[Instructions for the task]
Only the number is requested. Tally the lines of the data that hold the string "agent".

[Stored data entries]
******

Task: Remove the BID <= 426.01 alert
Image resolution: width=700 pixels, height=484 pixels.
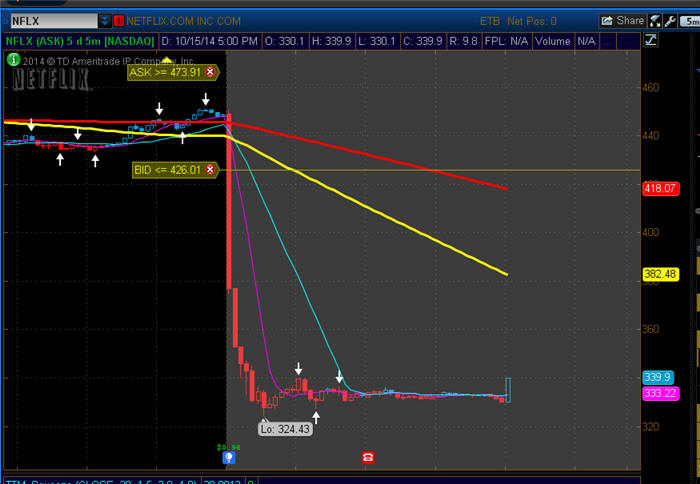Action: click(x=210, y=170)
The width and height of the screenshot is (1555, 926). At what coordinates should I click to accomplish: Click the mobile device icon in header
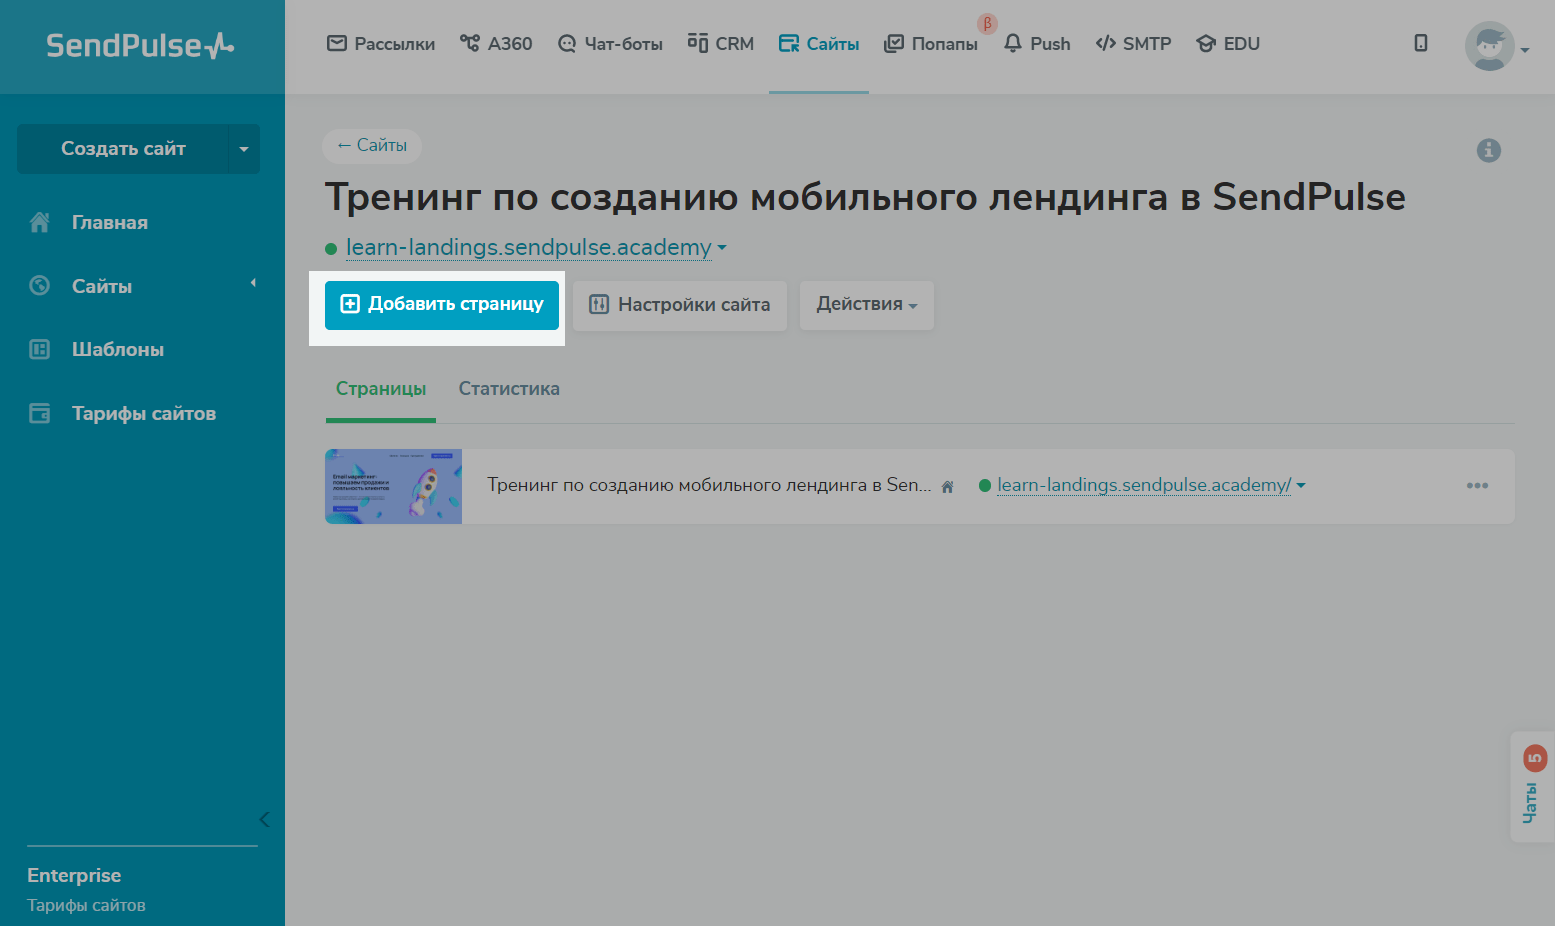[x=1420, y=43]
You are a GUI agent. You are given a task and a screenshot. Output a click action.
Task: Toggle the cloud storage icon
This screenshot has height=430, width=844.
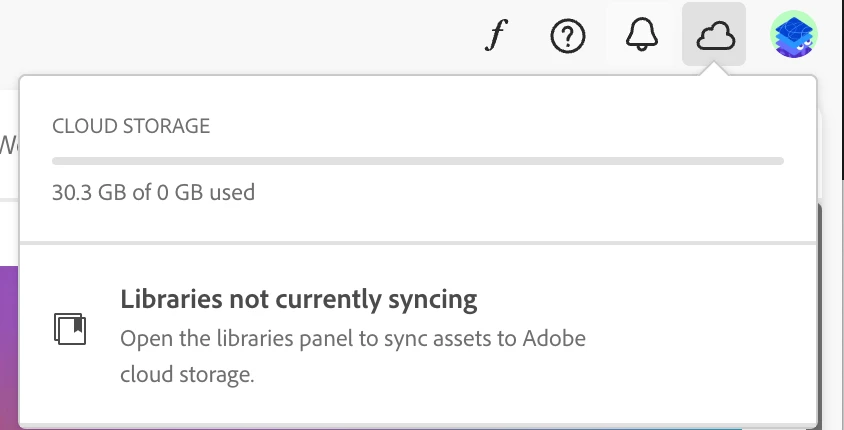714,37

******

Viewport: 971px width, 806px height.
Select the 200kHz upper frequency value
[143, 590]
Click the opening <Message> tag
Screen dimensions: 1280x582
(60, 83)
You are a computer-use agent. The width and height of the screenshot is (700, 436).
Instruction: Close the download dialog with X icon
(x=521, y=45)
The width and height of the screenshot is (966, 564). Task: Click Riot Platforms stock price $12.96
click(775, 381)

******

[Solution for this problem]
2